#WorldSickleCellDay: Here Are 7 Important Facts To Know About The Disease


Sickle Cell Disease occurs where red blood cells become abnormally long and pointed, similar to the shape of a banana.

It is also a genetic condition that occurs when a child receives a sickle cell trait from each parent and is the most common genetic blood disorder.

According to research, Nigeria has the highest number of Sickle cell disease in the world.

Over half of the 300,000 babies born with sickle cell disease every year die before the age of five.


As the world marks World Sickle Cell Day (June 19), here are some facts to know about the disease.

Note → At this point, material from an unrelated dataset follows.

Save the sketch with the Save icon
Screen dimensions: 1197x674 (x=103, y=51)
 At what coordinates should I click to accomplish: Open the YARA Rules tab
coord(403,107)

1.It can affect people of all races but occurs more in people who are black or of African descent.

2. It is an inherited, lifelong condition that is neither contagious nor infectious.

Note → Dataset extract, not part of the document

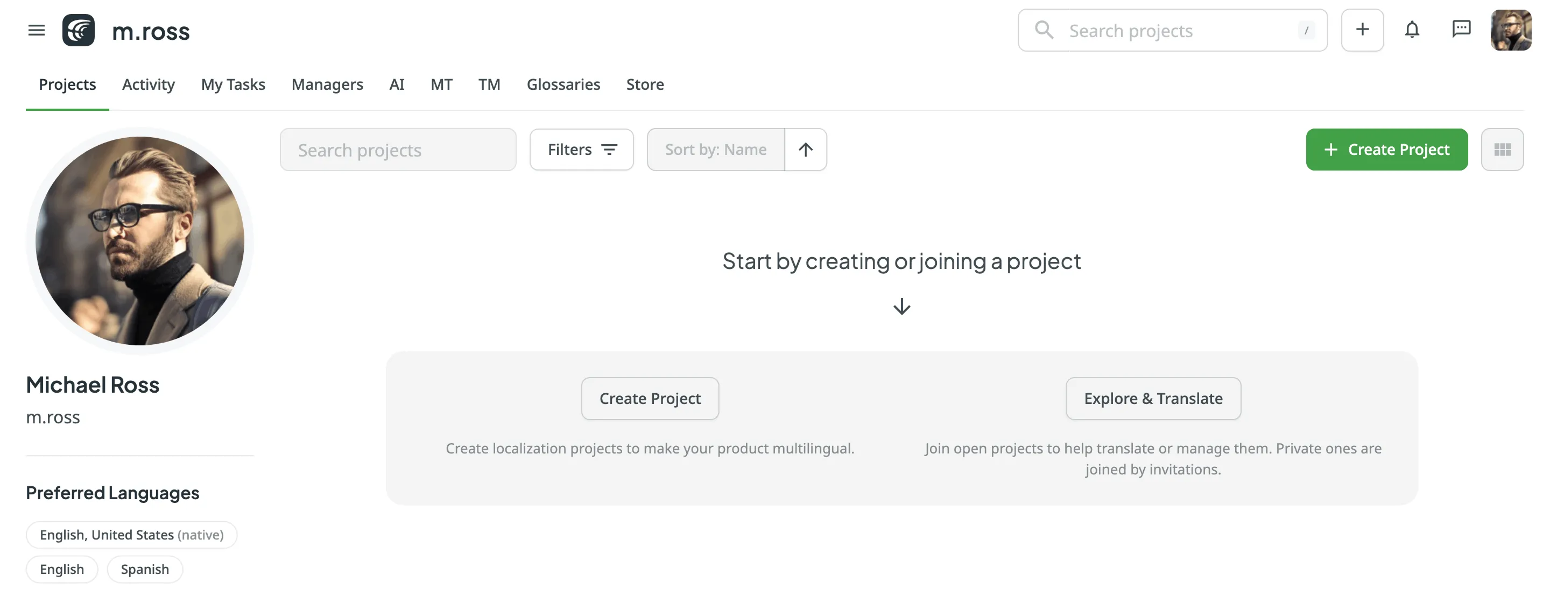Open the Sort by: Name dropdown
Image resolution: width=1550 pixels, height=610 pixels.
click(x=715, y=149)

3. People with the genotype AS, are carriers of the Sickle Cell Trait (SCT) but do not suffer any symptoms of Sickle Cell Disease. They can however pass it on to their children.

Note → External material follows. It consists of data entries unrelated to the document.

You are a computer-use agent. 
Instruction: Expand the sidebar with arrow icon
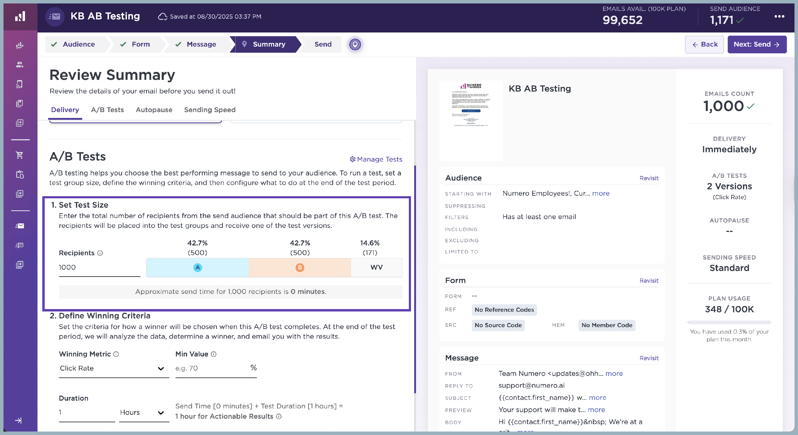18,420
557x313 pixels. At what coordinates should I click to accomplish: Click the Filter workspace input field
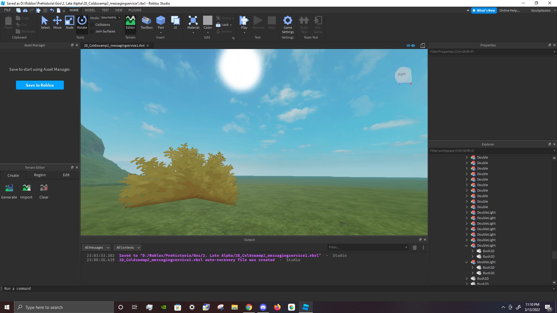[490, 151]
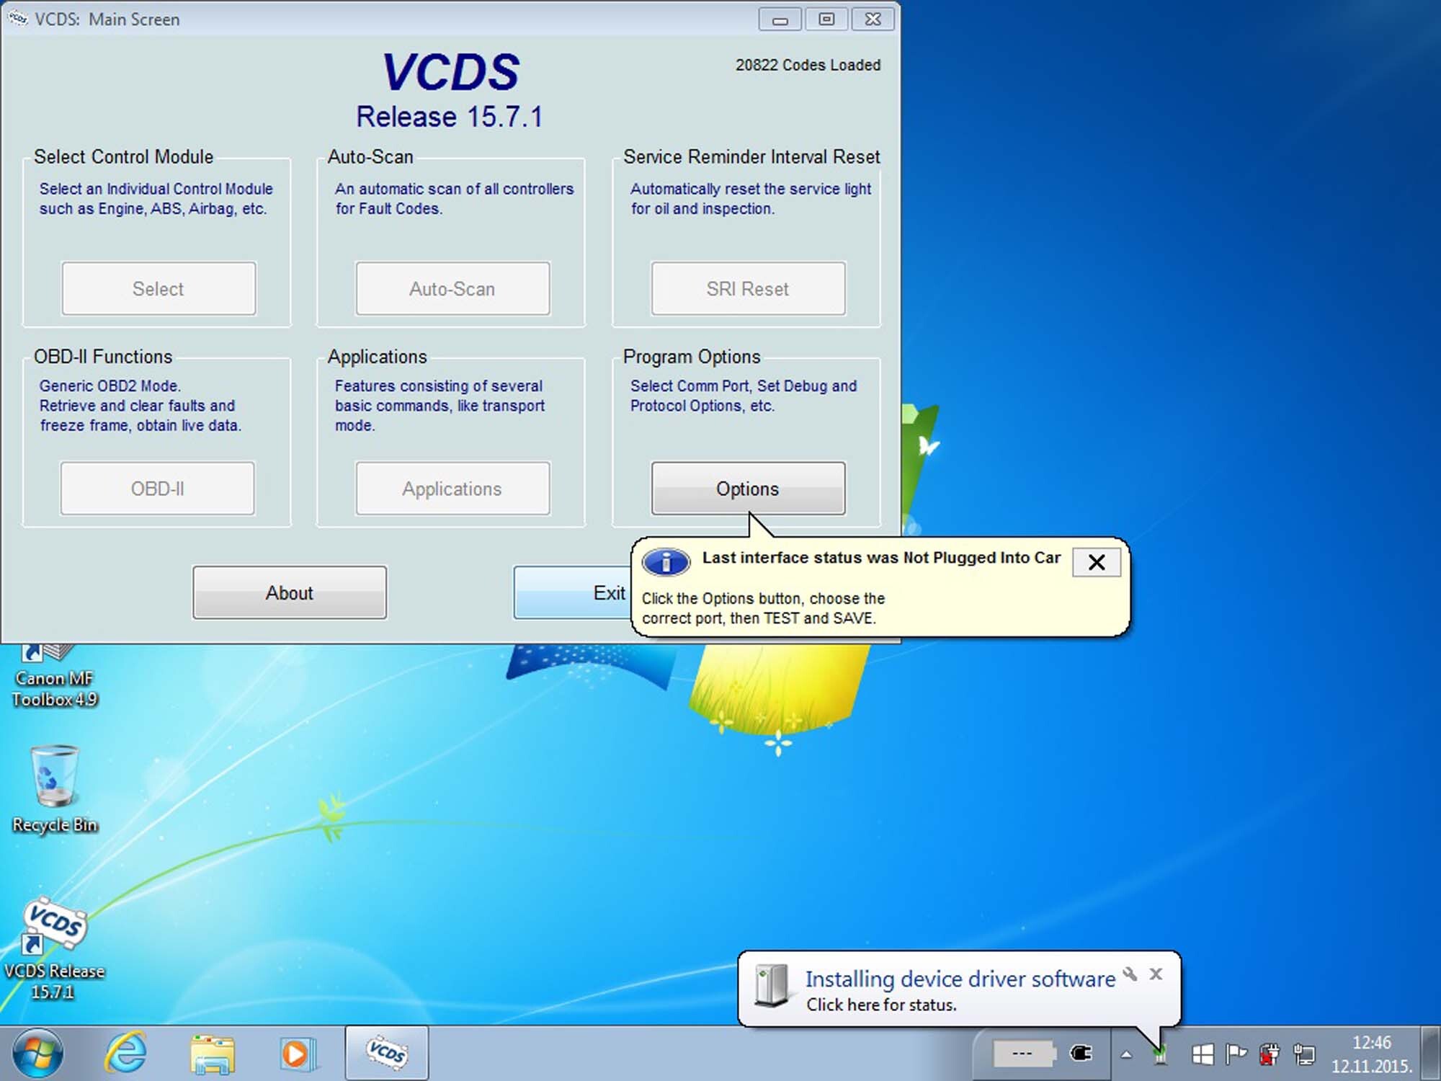1441x1081 pixels.
Task: Launch Internet Explorer from taskbar
Action: pyautogui.click(x=126, y=1053)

4. Sufferers of the disease are at risk of developing various complications such as anemia, stroke, tissue, organ, pneumonia, and bone damage as well as pain due to the inability of the sickle-shaped red blood cells to carry oxygen normally.

These 6 Signs Will Help You Identify A Sickle Cell Patient

5.Hemoglobin SS is the most common type of sickle cell disease. There are many different types of sickle cell disease, but Hemoglobin SS type is the most common and is also called sickle cell anemia. It occurs when a person inherits a Hemoglobin S sickle trait from each parent.

6.People with sickle cell disease are found mostly in areas of the world that have malaria. This is because sickle cell trait can protect a person from becoming infected with malaria.

7. There is no cure for Sickle Cell Disease yet although, some success has been recorded with bone marrow transplants. Also known as stem cell transplant, the procedure involves replacing the abnormal stem cells residing in bone marrow with healthy cells from an eligible brother or sister.

In 2018, Revee Agyepong from Canada became the first adult to be cured of sickle cell anemia.